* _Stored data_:

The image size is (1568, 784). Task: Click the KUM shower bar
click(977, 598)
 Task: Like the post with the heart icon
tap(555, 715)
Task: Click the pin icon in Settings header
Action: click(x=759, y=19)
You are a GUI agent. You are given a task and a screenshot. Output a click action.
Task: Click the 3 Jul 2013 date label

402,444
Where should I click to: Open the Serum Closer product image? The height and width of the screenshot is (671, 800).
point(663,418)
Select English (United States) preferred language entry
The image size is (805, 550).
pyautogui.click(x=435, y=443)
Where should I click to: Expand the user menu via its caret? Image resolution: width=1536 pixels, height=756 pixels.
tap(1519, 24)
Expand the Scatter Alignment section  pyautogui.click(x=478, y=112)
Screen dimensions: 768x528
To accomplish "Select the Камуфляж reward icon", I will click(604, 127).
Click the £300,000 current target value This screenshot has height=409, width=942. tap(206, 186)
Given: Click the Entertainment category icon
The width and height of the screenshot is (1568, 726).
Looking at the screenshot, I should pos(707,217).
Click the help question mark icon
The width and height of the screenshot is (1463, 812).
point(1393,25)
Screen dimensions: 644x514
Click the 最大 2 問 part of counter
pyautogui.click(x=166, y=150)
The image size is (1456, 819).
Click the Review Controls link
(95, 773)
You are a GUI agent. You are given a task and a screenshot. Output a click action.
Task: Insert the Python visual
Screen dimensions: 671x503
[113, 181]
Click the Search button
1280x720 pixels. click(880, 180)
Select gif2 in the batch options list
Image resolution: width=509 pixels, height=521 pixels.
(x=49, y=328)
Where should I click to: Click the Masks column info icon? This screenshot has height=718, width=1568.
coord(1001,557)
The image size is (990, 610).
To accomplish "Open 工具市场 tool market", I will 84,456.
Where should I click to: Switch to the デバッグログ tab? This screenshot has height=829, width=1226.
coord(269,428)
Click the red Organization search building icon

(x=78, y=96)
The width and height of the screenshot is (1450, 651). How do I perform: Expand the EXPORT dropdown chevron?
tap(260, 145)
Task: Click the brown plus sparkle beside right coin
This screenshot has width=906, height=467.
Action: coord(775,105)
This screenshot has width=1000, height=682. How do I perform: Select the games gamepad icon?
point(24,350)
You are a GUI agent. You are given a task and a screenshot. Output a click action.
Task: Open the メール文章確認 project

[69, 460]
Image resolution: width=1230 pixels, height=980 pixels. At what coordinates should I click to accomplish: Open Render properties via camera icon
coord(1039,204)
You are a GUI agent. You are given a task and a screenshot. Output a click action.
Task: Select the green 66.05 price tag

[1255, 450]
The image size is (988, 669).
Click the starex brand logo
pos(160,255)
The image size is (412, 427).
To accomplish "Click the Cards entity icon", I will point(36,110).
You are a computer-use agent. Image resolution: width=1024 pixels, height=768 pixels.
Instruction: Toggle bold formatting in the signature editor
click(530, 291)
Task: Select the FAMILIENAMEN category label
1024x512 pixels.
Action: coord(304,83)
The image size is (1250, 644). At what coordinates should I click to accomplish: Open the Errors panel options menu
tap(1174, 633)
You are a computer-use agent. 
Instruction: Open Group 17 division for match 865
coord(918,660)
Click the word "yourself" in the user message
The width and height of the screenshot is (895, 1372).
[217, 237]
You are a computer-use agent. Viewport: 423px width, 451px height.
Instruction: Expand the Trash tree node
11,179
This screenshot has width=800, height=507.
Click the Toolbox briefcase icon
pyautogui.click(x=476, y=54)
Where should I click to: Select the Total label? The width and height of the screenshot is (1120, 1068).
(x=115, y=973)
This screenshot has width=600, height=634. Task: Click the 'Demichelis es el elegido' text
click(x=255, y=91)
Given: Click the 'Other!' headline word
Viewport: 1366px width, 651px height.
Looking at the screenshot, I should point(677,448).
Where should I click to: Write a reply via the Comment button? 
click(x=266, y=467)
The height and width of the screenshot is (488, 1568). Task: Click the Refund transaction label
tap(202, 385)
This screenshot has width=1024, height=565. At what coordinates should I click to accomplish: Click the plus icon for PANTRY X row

* _WORK REQUEST_: When you output the entries, keep every word exactly as it stands.

* _ANSWER SPACE_:
The image size is (1568, 784). Task: Click the KUM shower bar
click(977, 598)
 Task: Like the post with the heart icon
tap(555, 715)
Task: Click the pin icon in Settings header
Action: click(x=759, y=19)
You are a GUI agent. You are given a task and a screenshot. Output a click action.
Task: Click the 3 Jul 2013 date label

402,444
Where should I click to: Open the Serum Closer product image? The height and width of the screenshot is (671, 800).
point(663,418)
Select English (United States) preferred language entry
The image size is (805, 550).
pyautogui.click(x=435, y=443)
Where should I click to: Expand the user menu via its caret? Image resolution: width=1536 pixels, height=756 pixels.
tap(1519, 24)
Expand the Scatter Alignment section  pyautogui.click(x=478, y=112)
Screen dimensions: 768x528
To accomplish "Select the Камуфляж reward icon", I will click(604, 127).
Click the £300,000 current target value This screenshot has height=409, width=942. tap(206, 186)
Given: Click the Entertainment category icon
The width and height of the screenshot is (1568, 726).
Looking at the screenshot, I should pos(707,217).
Click the help question mark icon
The width and height of the screenshot is (1463, 812).
point(1393,25)
Screen dimensions: 644x514
Click the 最大 2 問 part of counter
pyautogui.click(x=166, y=150)
The image size is (1456, 819).
Click the Review Controls link
(95, 773)
You are a GUI agent. You are given a task and a screenshot. Output a click action.
Task: Insert the Python visual
Screen dimensions: 671x503
[113, 181]
Click the Search button
1280x720 pixels. click(880, 180)
Select gif2 in the batch options list
Image resolution: width=509 pixels, height=521 pixels.
(x=49, y=328)
Where should I click to: Click the Masks column info icon? This screenshot has height=718, width=1568.
coord(1001,557)
The image size is (990, 610).
To accomplish "Open 工具市场 tool market", I will 84,456.
Where should I click to: Switch to the デバッグログ tab? This screenshot has height=829, width=1226.
coord(269,428)
Click the red Organization search building icon

(x=78, y=96)
The width and height of the screenshot is (1450, 651). How do I perform: Expand the EXPORT dropdown chevron?
tap(260, 145)
Task: Click the brown plus sparkle beside right coin
This screenshot has width=906, height=467.
Action: coord(775,105)
This screenshot has width=1000, height=682. How do I perform: Select the games gamepad icon?
point(24,350)
You are a GUI agent. You are given a task and a screenshot. Output a click action.
Task: Open the メール文章確認 project

[69, 460]
Image resolution: width=1230 pixels, height=980 pixels. At what coordinates should I click to accomplish: Open Render properties via camera icon
coord(1039,204)
You are a GUI agent. You are given a task and a screenshot. Output a click action.
Task: Select the green 66.05 price tag

[1255, 450]
The image size is (988, 669).
Click the starex brand logo
pos(160,255)
The image size is (412, 427).
To accomplish "Click the Cards entity icon", I will point(36,110).
You are a computer-use agent. Image resolution: width=1024 pixels, height=768 pixels.
Instruction: Toggle bold formatting in the signature editor
click(530, 291)
Task: Select the FAMILIENAMEN category label
1024x512 pixels.
Action: coord(304,83)
The image size is (1250, 644). At what coordinates should I click to accomplish: Open the Errors panel options menu
tap(1174, 633)
You are a computer-use agent. 
Instruction: Open Group 17 division for match 865
coord(918,660)
Click the word "yourself" in the user message
The width and height of the screenshot is (895, 1372).
[217, 237]
You are a computer-use agent. Viewport: 423px width, 451px height.
Instruction: Expand the Trash tree node
11,179
This screenshot has width=800, height=507.
Click the Toolbox briefcase icon
pyautogui.click(x=476, y=54)
Where should I click to: Select the Total label? The width and height of the screenshot is (1120, 1068).
(x=115, y=973)
This screenshot has width=600, height=634. Task: Click the 'Demichelis es el elegido' text
click(x=255, y=91)
Given: Click the 'Other!' headline word
Viewport: 1366px width, 651px height.
Looking at the screenshot, I should point(677,448).
Where should I click to: Write a reply via the Comment button? 
click(x=266, y=467)
The height and width of the screenshot is (488, 1568). Task: Click the Refund transaction label
tap(202, 385)
This screenshot has width=1024, height=565. At what coordinates should I click to accomplish: Click the plus icon for PANTRY X row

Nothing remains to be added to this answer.